Mas há uma outra «razão» que pode pesar nesta determinação: é que o plano para Sagres constitui um programa cofinanciado pela CEE e há que não perder os Ecus combinados - a Via do Infante e a «Via dos Descobrimentos (é este o nome dado ao corredor de vento) têm urgências idênticas.
O que, por outro lado, parece certo é que ainda vai haver tempo bastante para discutir a obra de Sagres. A SEC, na realidade, apenas lançou o concurso para a construção de uma primeira fase, a da recuperação da muralha e de adaptação da antiga Pousada de Juventude a espaço de exposições. Antes de lançadas as outras fases (e serão mais duas, ou mais três, não se sabe), será apresentada uma exposição sobre o projecto, e só mais tarde o arquitecto João Carreira concretizará as suas ideias para o interior dos muros de betão, sujeitas, aliás, a contratos posteriores com os escultores escolhidos. E IPPC vai assegurando que examinará o projecto de decoração com a maior prudência.
O muro irá ver-se numa maqueta que está a ser actualmente produzida. Entretanto, alguns elementos de debate podem ser adiantados sobre o recheio que João Carreira idealizou para ele.
Em primeiro lugar, é estranho que se tenham anunciado nomes de escultores que não deram a sua concordância nem avançaram quaisquer estudos preparatórios; depois, é insólito que apareça definido o nome do «coordenador» de uma equipa inexistente. José Rodrigues, professor, escultor com alguma obra estimável e também animador cultural, é, por outro lado, um coordenadar polémico, como, por exemplo, se viu recentemente com a confusão gerada em tomo da (sua) última Bienal de Cerveira, uma iniciativa absolutamente descoordenada mas ambiciosíssima em termos financeiros - também aí os nomes de comissários e de artistas foram avançados sem acordo prévio dos interessados.
Mas o que mais profundamente está em causa é a possibilidade de, hoje, com alguma credibilidade artística, se propor a evocação monumental de episódios e figuras das Descobertas, em calcário branco, com «guião» assessorado por historiador e tudo.

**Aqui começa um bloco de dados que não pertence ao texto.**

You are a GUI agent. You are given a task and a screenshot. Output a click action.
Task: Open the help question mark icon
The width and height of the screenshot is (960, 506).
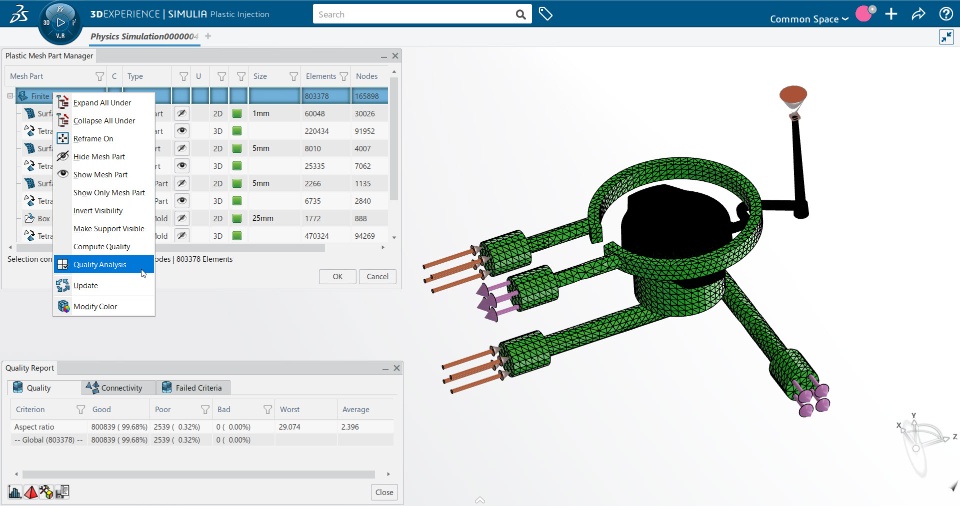(946, 14)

As marcas do «estilo Palácio da Justiça» ainda aí estão por todo o lado a testemunhar que o discurso apologético e celebratório pertence irremediavelmente ao passado. E se o corredor não tiver conteúdo certo possível, então é também a estrutura arquitectónica, o seu invólucro, que deve ser posta em causa.

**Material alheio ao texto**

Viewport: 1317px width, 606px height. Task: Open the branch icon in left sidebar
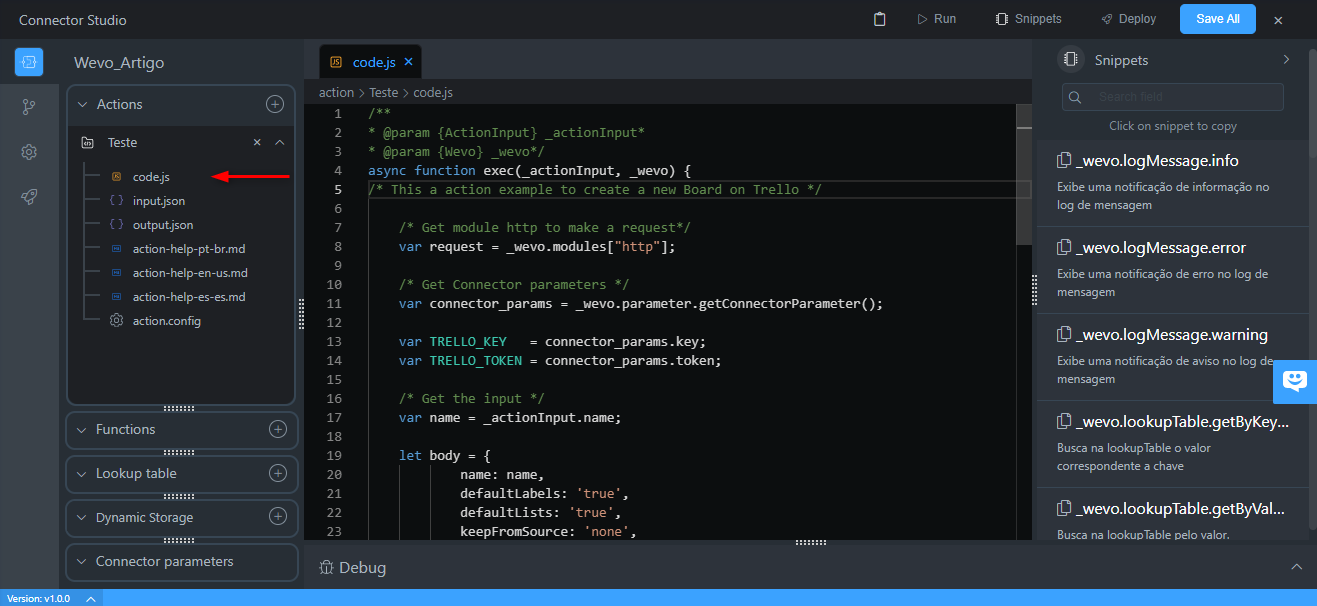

(A propósito, valerá a pena ter presentes as intervenções efémeras e de sentido bem diverso realizadas por vários artistas - Fernanda Fragateiro, Rui Chafes, Joaquim Bravo, António Campos Rosado, Pedro Tudela, etc. - durante os festivais de Sagres em 1987 e 89. Essa poderia ser uma via positiva e respeitosa de relação com o local.)

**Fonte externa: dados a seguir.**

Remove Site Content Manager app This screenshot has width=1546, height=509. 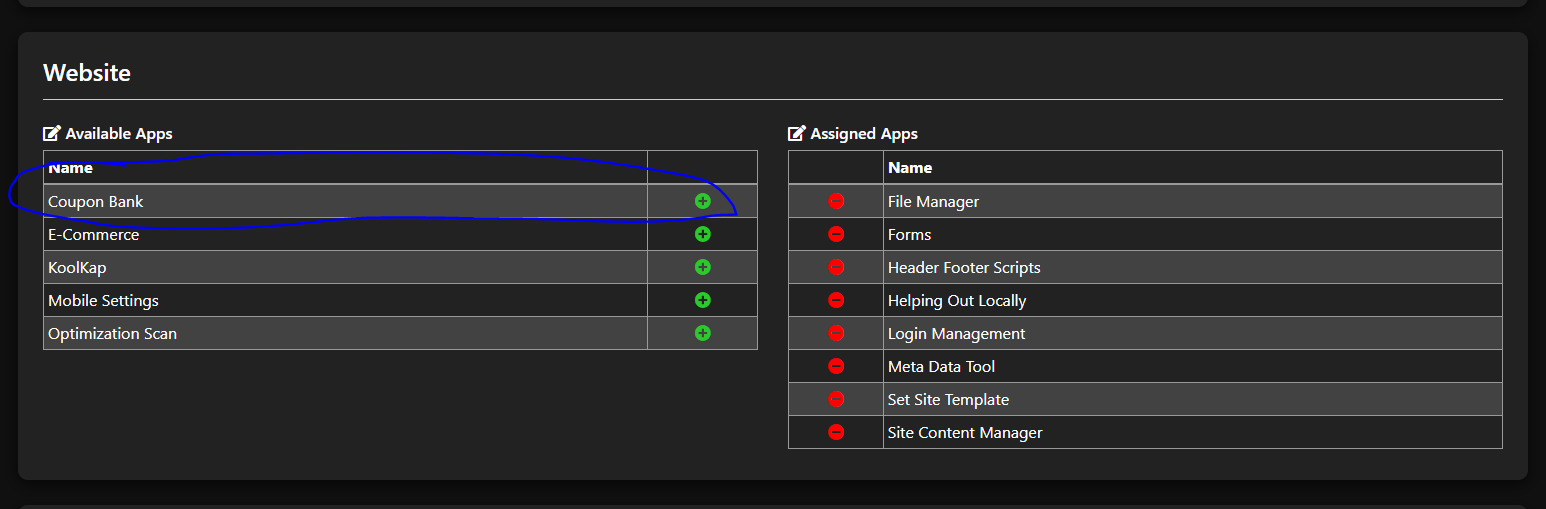click(x=836, y=432)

Mesmo depois de ter sido aprovado e de as obras começarem, o «monumento» de Sagres deverá continuar a ser tema de debate público. Até mesmo depois de construído E talvez um dia, depois de pago pela CEE, venha a ser necessário pedir à UNESCO os meios financeiros para repor o património (ou seja, a paisagem) na sua «traça primitiva», como é costume dizer.